Live-bearing manta ray: how the embryo acquires oxygen without placenta and umbilical cord

Taketeru Tomita, Minoru Toda, Keiichi Ueda, Senzo Uchida, Kazuhiro Nakaya


We conducted an ultrasonographic experiment on a pregnant manta ray, Manta alfredi (Chondrichthyes, Batoidea). This study showed how the embryo of the live-bearing elasmobranchs respires in the body of the female. In the embryonic stage, the manta ray embryo takes in uterine fluid by buccal-pumping. After birth, the manta ray shifts its respiratory mode from buccal-pumping to ram-ventilation. The rapid reduction of the spiracle size in the young manta ray may reflect this shift of respiratory mode.

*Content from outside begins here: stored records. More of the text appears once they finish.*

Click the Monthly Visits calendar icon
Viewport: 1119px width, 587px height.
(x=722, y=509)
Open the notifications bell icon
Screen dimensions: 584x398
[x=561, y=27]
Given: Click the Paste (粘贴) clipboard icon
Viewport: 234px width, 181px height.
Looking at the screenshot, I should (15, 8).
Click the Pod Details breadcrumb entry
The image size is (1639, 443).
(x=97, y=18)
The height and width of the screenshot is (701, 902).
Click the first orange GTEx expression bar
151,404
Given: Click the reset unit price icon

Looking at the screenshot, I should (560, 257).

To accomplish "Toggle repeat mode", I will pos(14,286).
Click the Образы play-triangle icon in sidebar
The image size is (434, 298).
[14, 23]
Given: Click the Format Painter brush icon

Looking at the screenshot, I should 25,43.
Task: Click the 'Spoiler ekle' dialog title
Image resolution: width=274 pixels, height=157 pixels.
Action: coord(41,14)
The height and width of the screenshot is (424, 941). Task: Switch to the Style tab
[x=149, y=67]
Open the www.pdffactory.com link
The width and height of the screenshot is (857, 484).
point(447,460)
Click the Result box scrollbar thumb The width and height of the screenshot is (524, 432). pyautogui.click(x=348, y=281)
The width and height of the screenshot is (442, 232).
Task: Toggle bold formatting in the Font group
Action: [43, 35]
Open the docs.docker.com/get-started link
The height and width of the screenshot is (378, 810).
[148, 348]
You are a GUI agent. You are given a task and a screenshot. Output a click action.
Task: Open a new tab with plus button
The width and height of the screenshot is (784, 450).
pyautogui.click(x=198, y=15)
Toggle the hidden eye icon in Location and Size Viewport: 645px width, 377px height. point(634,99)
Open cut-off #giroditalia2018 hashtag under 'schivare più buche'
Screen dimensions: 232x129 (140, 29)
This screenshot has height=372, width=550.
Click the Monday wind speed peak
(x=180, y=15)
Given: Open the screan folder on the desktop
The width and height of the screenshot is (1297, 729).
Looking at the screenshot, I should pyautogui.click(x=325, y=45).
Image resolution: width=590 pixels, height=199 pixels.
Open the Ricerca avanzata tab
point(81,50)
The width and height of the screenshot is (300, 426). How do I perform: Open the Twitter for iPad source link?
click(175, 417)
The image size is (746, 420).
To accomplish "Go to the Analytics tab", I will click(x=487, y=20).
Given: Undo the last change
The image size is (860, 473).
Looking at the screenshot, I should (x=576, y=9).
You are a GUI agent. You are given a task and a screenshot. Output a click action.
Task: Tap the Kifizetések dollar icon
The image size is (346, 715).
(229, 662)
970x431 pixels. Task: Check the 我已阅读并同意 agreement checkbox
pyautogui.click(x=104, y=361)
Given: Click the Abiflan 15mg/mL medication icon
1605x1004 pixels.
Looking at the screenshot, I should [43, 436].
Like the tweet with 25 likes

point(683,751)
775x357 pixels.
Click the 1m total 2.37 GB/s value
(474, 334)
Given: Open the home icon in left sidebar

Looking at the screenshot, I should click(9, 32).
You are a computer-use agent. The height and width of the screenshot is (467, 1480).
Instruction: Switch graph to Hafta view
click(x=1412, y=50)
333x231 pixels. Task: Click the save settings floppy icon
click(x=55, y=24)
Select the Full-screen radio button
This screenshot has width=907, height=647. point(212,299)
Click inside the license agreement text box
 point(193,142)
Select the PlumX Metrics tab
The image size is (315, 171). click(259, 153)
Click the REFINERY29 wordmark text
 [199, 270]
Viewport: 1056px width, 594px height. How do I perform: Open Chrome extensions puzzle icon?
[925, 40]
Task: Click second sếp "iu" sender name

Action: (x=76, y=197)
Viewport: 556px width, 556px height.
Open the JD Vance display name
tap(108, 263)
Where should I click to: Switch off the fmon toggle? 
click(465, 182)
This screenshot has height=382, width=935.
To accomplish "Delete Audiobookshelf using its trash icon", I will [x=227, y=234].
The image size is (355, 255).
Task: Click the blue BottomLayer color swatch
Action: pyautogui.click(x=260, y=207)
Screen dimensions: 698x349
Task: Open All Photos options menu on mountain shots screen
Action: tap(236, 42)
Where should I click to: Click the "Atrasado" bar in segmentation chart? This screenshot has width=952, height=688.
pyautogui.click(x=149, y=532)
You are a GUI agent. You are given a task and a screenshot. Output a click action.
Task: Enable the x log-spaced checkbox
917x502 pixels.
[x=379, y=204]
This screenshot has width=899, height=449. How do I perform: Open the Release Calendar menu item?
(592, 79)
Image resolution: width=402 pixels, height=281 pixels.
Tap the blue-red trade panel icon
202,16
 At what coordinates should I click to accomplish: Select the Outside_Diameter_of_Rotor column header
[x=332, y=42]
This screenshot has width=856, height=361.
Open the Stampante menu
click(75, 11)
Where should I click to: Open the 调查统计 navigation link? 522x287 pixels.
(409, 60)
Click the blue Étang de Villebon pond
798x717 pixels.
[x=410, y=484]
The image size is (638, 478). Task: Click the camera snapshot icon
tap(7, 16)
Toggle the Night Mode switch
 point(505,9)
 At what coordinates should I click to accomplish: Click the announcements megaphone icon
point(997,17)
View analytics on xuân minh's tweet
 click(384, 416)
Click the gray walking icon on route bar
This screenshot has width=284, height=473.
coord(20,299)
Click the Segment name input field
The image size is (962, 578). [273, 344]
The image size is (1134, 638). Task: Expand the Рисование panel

Unlike mammals or some carcharhinid sharks that acquire oxygen through a placenta and umbilical cord, the manta ray embryo does not have a direct connection with the mother. Thus, the manta ray embryo obtains oxygen by buccal-pumping of the uterine fluid, in the same way that the embryos of egg-laying species obtain oxygen from the water in the egg case. This finding extends our understanding of the diversity of embryonic respiratory systems in live-bearing vertebrates.

1. Introduction

In viviparous (live-bearing) vertebrates, embryos obtain oxygen from the mother during the entire gestation period. Acquisition of oxygen by the embryo is accomplished in various ways. For example, mammals and a few terminal taxa of the carcharhinid sharks exhibit convergent evolution of a ‘placenta’: the oxygen is supplied to the foetal blood from the mother's body via the placenta, and the oxygenated blood is carried to the embryo through the umbilical cord [1]. However, most viviparous fishes, amphibians and reptiles have evolved different live-bearing systems in which a placenta is not formed. In this study, we examined the embryonic respiratory system of the manta ray, Manta alfredi (Chondrichthyes, Batoidea), the largest live-bearing ray, reaching a disc width of over 5.0 m [2]. The embryonic respiratory mechanism of the manta ray may yield an understanding of the mystery of how the embryos of most viviparous elasmobranchs (sharks and rays) respire in the body of the female without a placenta or umbilical cord. Embryonic respiration of the viviparous elasmobranchs has been studied using the ultrastructure of the uterus [35], but the respiratory system of the embryo itself is still poorly understood.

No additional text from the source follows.